Well, I'd just want to point out that you'd be better off going with a 17" flat panel. I'd also advise using your TV for the purpose of watching movies, since a screen just won't help with the angle issue. You could get a line out cable for the purpose.
And *do NOT* get a CRT again. A LCD will help your  eyes a tad better. Whoever told you LCDs hurt is a nublet. After you get one, you'll no longer have those hurting, itchy, red eyes you have / used to have.


----------



## zyberboy (Jul 15, 2007)

^^thats not always the case,a small percentage of people r allergic to lcd's back light


----------



## janitha (Jul 15, 2007)

cyberboy_kerala said:
			
		

> ^^thats not always the case,a small percentage of people r allergic to lcd's back light



Allergic to Light?


----------



## zyberboy (Jul 15, 2007)

^^at least for some *www.cloanto.com/users/mcb/19960719lcd.html

For most, lcd is better than crt..no radiation or other kind of emissions


----------



## esumitkumar (Jul 16, 2007)

Thanks all..so viewsonic 17" which model should i take and whats the price ?



> Whoever told you LCDs hurt is a nublet


i read this in all digit threads..do a search with keyword LCD ..


----------



## janitha (Jul 16, 2007)

cyberboy_kerala said:
			
		

> ^^at least for some *www.cloanto.com/users/mcb/19960719lcd.html
> 
> For most, lcd is better than crt..no radiation or other kind of emissions



Interesting.
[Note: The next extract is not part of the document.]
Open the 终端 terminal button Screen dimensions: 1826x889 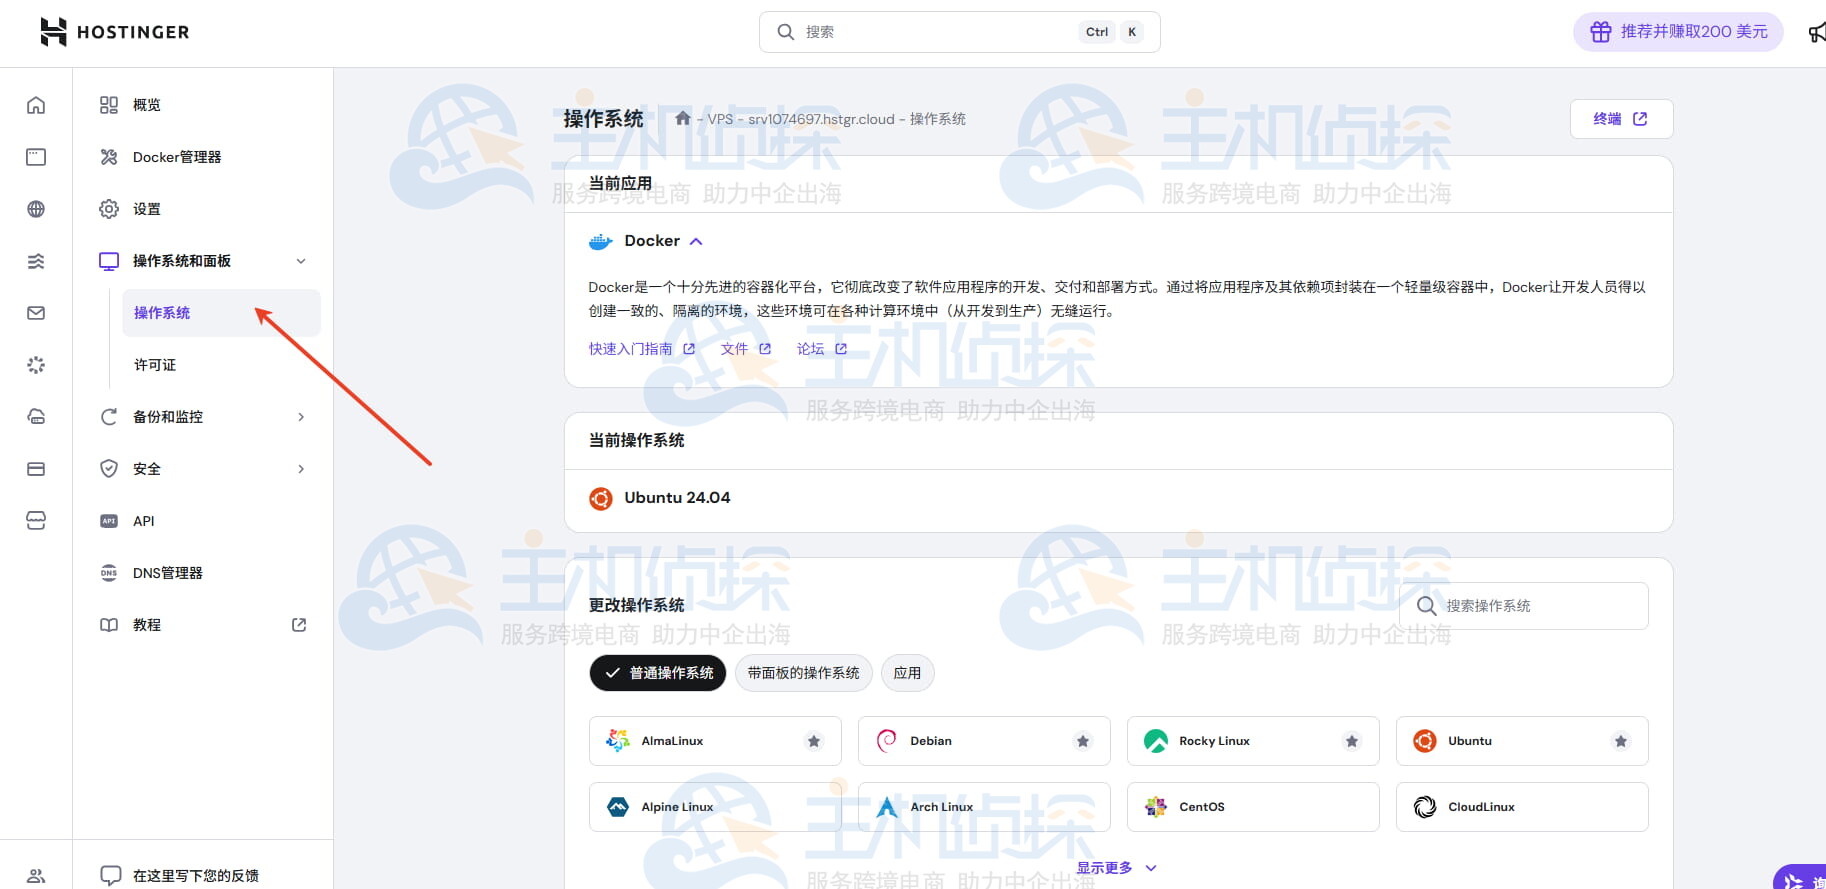(1620, 119)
But the author still prefers to use LCD!


----------



## zyberboy (Jul 16, 2007)

^^yeah,i have problem with lcd, but i still prefer lcd becoz crt has radiation and other thermionic emissions.


----------



## esumitkumar (Jul 18, 2007)

> viewsonic 17" which model should i take and whats the price



somebody tell


----------



## a_k_s_h_a_y (Jul 18, 2007)

actually sorry i cant help much

but recent issue of digit had a complete review of Monitors !! it rocked !! i think it was 2 months back !! 

go for the ViewSonic 17inch WideScreen (16:10)...there is only 1 such offering from viewsonic btw..so no confusions
17 inch cost abt 500 Rs more then 15 inch monitors !! big deal so go for 17


----------